Among the entries below, count the lines holding the string "sách". Respond with the number alone.

(Items from a data source)
※ ※ ※

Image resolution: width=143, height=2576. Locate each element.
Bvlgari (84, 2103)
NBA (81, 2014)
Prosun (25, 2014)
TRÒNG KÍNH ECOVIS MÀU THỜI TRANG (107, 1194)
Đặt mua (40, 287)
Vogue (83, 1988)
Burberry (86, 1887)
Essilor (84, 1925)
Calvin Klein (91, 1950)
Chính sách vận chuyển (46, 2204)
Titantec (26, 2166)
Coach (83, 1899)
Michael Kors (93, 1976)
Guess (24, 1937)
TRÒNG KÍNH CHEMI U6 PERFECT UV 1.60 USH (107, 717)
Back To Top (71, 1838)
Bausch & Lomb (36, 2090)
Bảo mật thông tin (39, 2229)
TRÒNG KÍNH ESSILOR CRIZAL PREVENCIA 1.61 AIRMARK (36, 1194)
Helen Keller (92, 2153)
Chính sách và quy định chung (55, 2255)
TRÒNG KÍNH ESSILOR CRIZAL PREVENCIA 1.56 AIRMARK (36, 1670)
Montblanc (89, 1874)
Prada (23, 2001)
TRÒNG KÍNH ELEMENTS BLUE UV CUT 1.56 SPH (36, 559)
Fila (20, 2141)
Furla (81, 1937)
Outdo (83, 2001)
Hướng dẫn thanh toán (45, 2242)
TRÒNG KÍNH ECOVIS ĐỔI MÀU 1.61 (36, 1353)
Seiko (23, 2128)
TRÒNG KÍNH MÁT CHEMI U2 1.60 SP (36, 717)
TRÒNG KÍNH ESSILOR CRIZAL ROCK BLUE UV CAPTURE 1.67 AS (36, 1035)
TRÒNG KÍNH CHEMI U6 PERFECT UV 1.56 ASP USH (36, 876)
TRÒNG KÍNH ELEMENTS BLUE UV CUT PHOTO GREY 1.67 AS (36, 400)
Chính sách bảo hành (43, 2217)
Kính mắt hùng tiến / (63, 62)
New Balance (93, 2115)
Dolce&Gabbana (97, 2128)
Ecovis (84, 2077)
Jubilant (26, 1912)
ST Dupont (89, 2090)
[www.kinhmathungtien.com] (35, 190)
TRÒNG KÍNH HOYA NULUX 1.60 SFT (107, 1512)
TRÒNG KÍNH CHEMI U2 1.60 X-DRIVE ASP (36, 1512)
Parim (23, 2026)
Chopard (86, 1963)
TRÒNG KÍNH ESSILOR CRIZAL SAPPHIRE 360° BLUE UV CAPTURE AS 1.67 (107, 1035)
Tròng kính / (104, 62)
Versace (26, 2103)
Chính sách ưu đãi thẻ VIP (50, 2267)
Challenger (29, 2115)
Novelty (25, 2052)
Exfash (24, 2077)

※ ※ ※

◆ **WRITTEN RESPONSE**:
4